He Needed the Horizon
He was a corporate cowboy. Gary Bird worked in risk management, but his great joy was riding horses. He was practically born in the saddle. His mother was riding horses when she was eight months pregnant with him, until her doctor stopped her.
He lived in Tempe, Ariz., where he kept three quarter horses. He rode as often as he could, including multiday trail rides. His wife, Donna Killoughey Bird, and two children, Amanda, 15, and Andrew, 13, rode, too, but Mr. Bird was the avid one.
If he wasn't surrounded by open spaces, he would get edgy. In 1984, he was in New York for four days to attend a conference. By the fourth day, he told his wife, "I'm really claustrophobic here, because I can't see the horizon." As she put it, "It was a case of 'don't fence me in.' "

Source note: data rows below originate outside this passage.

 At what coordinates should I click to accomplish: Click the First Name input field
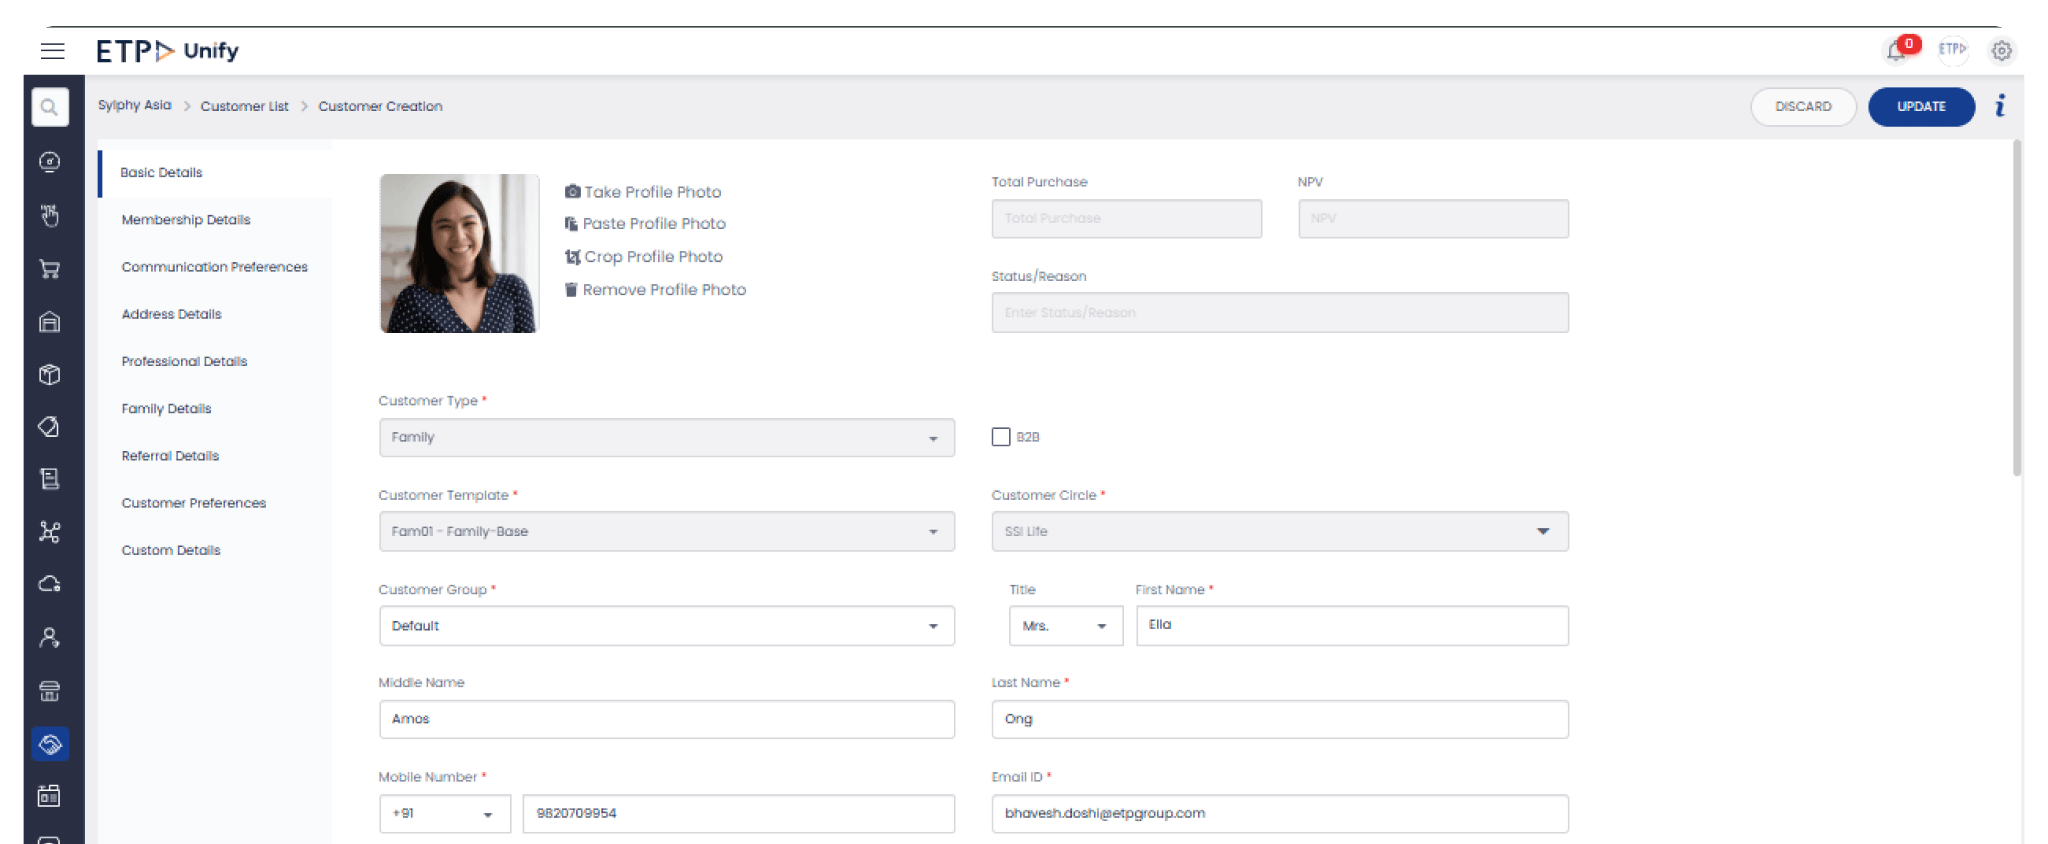[x=1351, y=626]
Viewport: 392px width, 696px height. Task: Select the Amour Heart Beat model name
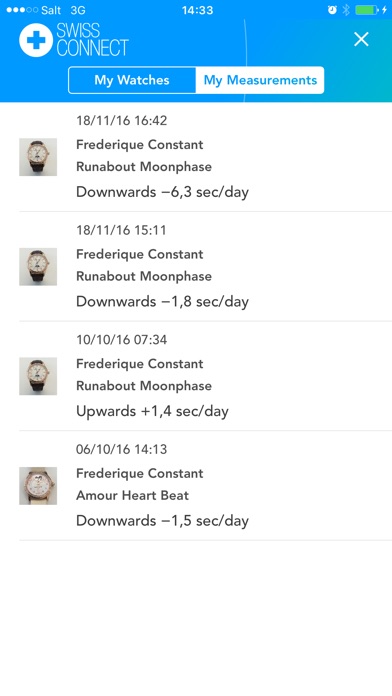click(x=132, y=495)
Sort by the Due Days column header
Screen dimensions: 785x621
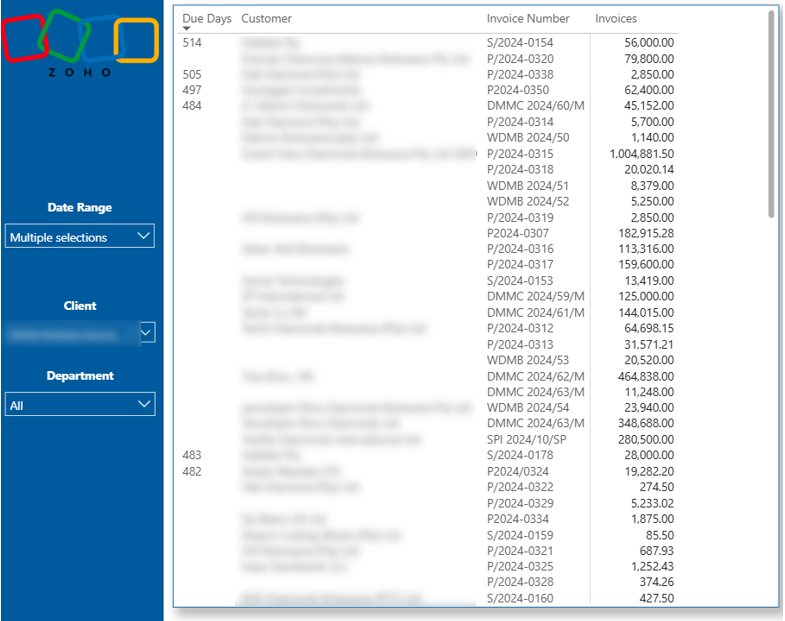pos(206,18)
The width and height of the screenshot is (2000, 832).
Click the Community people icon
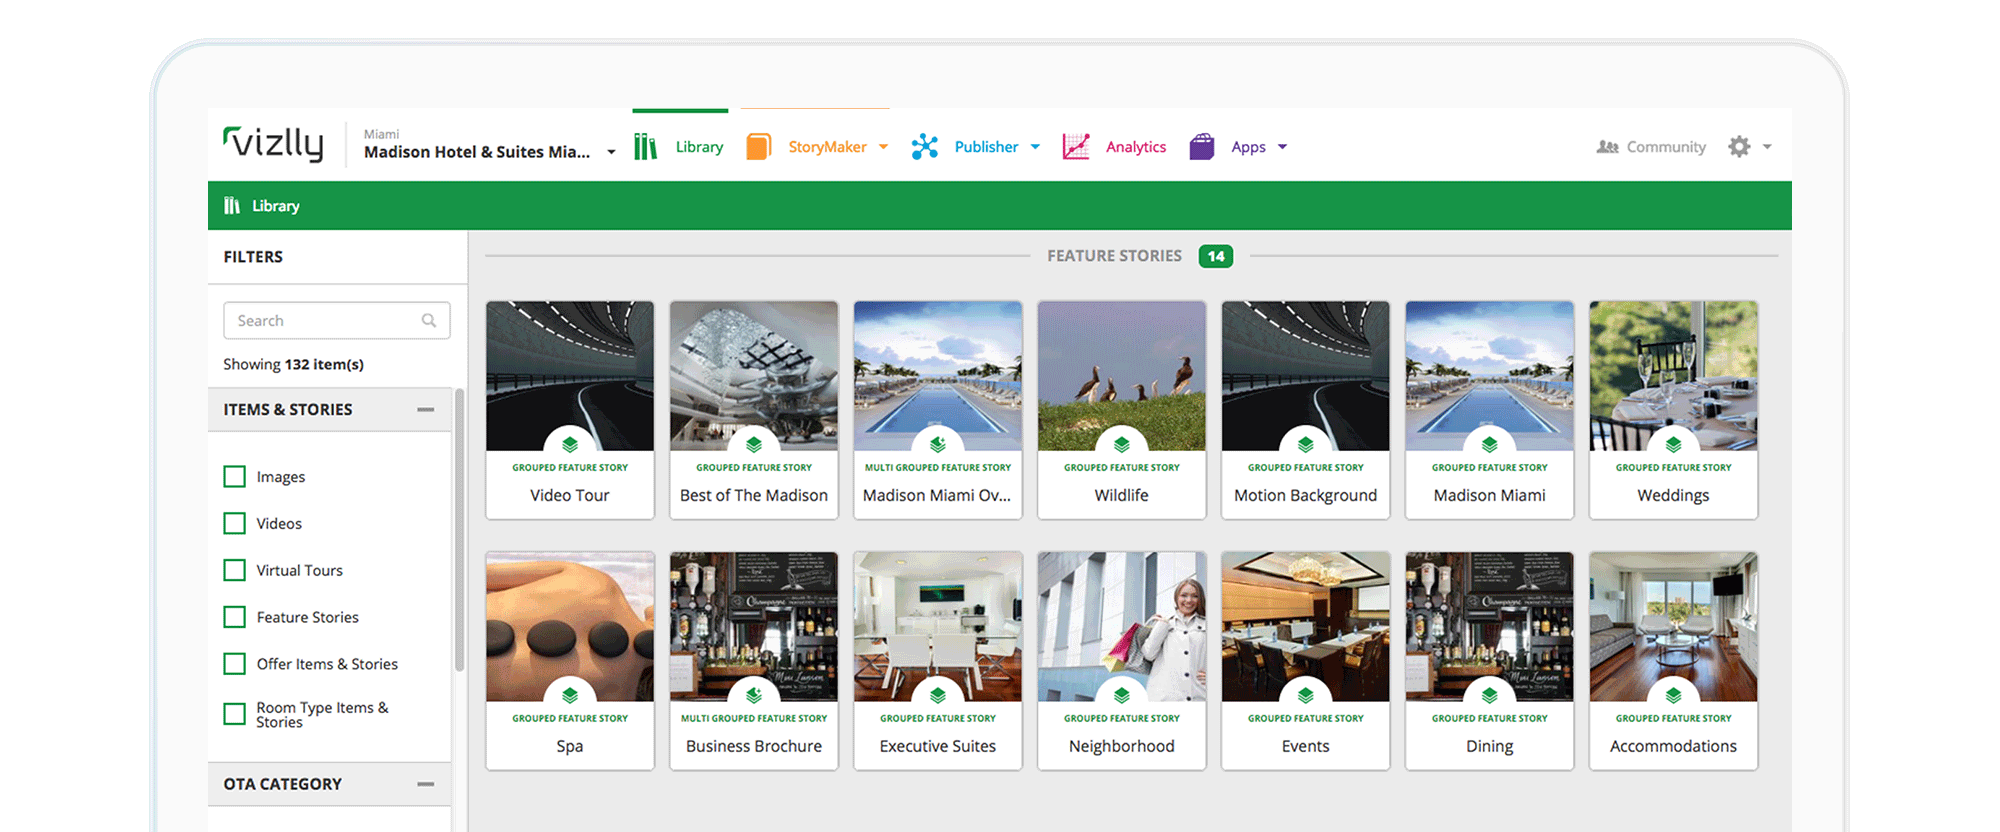[1607, 147]

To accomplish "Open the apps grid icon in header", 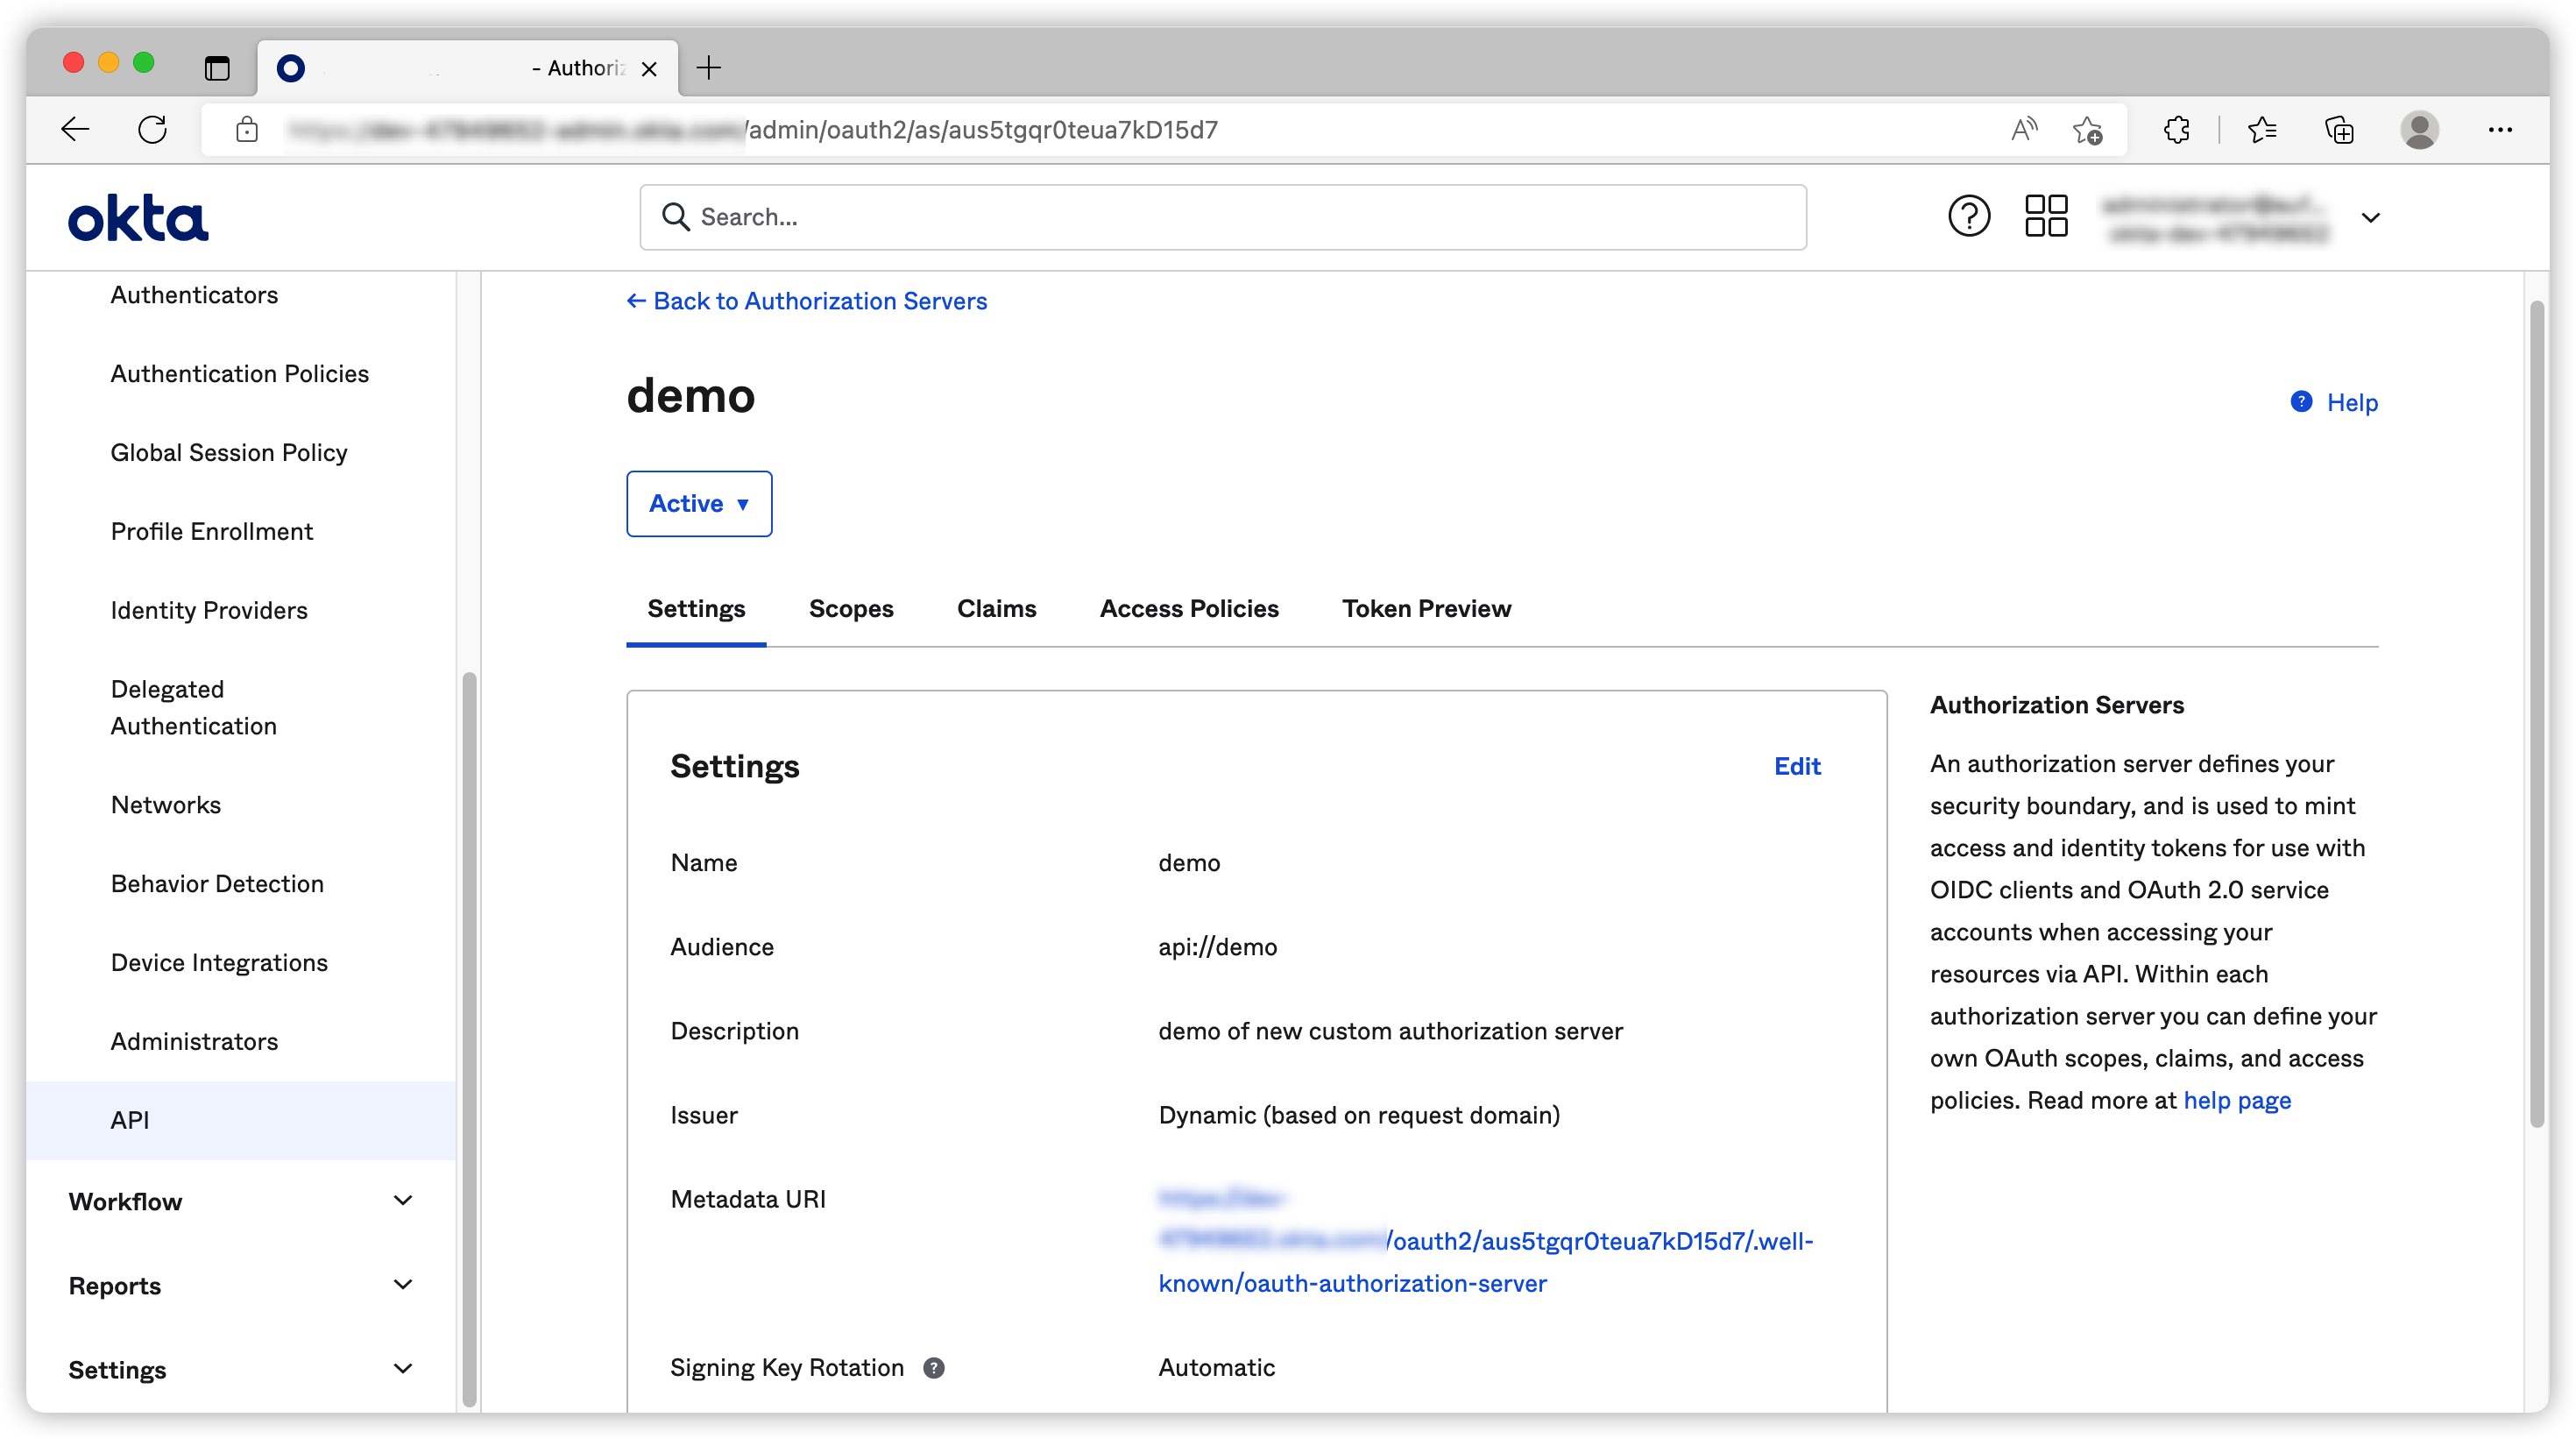I will (2045, 216).
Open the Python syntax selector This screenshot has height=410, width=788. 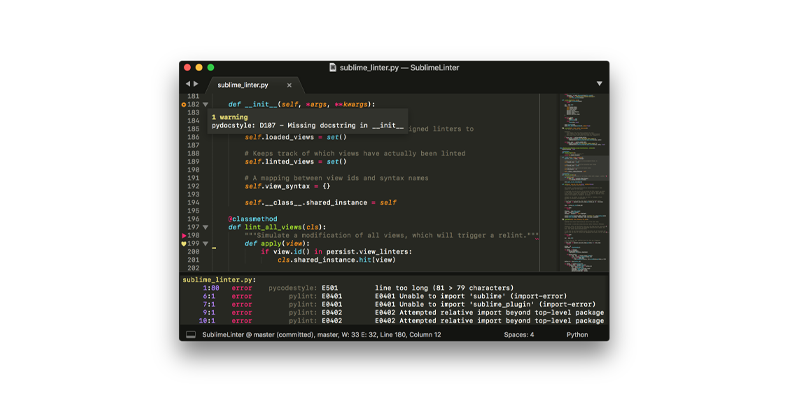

Mr. Bird, 51, took last summer off and spent a good part of it training a new filly named Dani. On Sept. 7, he rode the filly with a saddle for the first time. On Sept. 10, he began a new job as senior vice president at Marsh & McLennan. He was to work out of Phoenix, but spent the first two days in New York for meetings. On Sept. 11, he had a three-hour meeting starting at 8:15 a.m. at the Marsh offices in the World Trade Center. He told his wife he'd be home in Tempe by 8 p.m. for dinner.
Profile published in THE NEW YORK TIMES on December 6, 2001.